◆ **제시 본문**
***
논문 정보

Date: 2023-06-29
Reviewer: 건우 김
Property: LLM, Efficient Training

Introduction

Finetuning LLMs is effective way to improve performance, and to add desirable or remove undersiable behaviors
- Expensive to train
- 16-bit finetuning LLaMA 65B: >780GB GPU memory
  - Recent quantization methods can reduce the memory, but only work for inference
QLoRA: quantize PLM to 4-bit, and add learnable params LoRA weights (updated using quantized weigths) → performance degradation x
- LLaMA 65B: >780GB → <48GB (no degradation)
  - best model (Guanaco family of models) = 99.3% level of ChatGPT
    - single GPU over 24 hours
- QLoRA main components
  1. 4-bit NormalFloat: 4-bit Integer/Float보다 더 좋은 성능을 보이는 데이터 타입.
  2. PLMs의 weights는 주로 정규분포를 따르는데, 이에 맞는 데이터 타입 사용(이론적으로 가장 optimal한 quantization data type)
  3. Double Quantization: quantization constant를 quantize하는 기법.
  4. parameter 당 0.37 bits 크기 save
  5. **Paged Optimizer: **GPU memory가 최대치에 도달할 때, 일반 memory에 data를 저장시켜 연산에 필요한 memory를 확보하는 기법
  6. LoRA
**Additional analysis **

→ regular finetuning으로는 분석할 수 없었던 실험들을, quantization을 통해 in-depth study of instruction finetuning과 chatbot performance를 model의 scale에 따라 실험 진행

*Data quality** is far more important than *dataset size.
***
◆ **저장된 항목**
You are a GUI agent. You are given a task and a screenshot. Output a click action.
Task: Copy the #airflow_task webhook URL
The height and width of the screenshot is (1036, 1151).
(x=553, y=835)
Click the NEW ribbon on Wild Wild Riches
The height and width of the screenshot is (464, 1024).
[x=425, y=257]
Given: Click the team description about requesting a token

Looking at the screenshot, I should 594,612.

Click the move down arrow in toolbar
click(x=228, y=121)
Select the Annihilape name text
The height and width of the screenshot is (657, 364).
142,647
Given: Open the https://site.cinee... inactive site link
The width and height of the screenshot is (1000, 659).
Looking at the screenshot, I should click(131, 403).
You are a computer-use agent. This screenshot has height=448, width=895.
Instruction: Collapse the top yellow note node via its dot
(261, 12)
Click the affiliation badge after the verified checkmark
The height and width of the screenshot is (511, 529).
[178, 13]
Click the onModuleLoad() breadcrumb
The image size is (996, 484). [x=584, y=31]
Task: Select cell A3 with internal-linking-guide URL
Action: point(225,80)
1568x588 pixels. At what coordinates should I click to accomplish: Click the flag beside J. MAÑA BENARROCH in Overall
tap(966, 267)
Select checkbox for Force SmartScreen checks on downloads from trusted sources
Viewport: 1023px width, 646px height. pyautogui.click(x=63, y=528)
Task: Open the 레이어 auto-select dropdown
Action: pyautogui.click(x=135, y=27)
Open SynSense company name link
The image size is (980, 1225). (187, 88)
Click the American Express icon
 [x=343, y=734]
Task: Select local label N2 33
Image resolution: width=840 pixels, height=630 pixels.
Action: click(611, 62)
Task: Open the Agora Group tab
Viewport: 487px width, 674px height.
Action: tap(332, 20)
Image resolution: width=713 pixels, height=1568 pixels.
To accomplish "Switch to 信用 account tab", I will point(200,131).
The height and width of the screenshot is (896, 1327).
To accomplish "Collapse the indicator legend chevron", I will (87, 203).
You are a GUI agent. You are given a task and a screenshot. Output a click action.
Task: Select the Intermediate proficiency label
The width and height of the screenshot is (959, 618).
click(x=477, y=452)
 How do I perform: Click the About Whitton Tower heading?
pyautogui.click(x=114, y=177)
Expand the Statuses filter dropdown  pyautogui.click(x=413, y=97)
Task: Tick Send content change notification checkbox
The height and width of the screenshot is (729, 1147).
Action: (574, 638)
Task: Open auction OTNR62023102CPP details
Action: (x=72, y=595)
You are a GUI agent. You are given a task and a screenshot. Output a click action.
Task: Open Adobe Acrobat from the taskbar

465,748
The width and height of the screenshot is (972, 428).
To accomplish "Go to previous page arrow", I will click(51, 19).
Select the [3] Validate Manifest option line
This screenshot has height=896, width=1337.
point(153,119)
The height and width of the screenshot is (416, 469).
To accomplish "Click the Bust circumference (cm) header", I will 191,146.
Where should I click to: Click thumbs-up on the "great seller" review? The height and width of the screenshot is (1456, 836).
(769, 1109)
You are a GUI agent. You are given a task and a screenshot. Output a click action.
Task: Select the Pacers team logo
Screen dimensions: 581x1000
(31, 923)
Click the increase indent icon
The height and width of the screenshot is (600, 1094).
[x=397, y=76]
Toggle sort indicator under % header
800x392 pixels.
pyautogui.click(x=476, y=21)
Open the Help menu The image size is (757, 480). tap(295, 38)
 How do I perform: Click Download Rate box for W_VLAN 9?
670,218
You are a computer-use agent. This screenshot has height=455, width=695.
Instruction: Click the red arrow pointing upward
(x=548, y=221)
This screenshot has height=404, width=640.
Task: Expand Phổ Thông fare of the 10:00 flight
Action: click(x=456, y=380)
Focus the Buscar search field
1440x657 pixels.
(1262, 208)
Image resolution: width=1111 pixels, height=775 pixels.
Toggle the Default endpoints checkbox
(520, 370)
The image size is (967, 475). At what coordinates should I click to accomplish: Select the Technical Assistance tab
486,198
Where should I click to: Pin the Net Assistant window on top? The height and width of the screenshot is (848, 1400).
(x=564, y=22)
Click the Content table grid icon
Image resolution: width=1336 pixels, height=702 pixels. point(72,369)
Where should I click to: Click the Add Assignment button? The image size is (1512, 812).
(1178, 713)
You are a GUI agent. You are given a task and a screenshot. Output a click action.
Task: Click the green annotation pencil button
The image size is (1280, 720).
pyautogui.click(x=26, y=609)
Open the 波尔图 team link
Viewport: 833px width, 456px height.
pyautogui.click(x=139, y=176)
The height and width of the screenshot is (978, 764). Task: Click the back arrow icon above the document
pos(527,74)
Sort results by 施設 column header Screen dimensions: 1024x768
***
◆ **할 일**
QLoRA 논문 리뷰에서 "Date: 2023-06-29"부터 "<48GB (no degradation)"까지 전부 한 글자도 바꾸지 말고 추출하세요. 기록은 여기서 아무 역할도 하지 않습니다.

◆ **과제 답안**
Date: 2023-06-29
Reviewer: 건우 김
Property: LLM, Efficient Training

Introduction

Finetuning LLMs is effective way to improve performance, and to add desirable or remove undersiable behaviors
- Expensive to train
- 16-bit finetuning LLaMA 65B: >780GB GPU memory
  - Recent quantization methods can reduce the memory, but only work for inference
QLoRA: quantize PLM to 4-bit, and add learnable params LoRA weights (updated using quantized weigths) → performance degradation x
- LLaMA 65B: >780GB → <48GB (no degradation)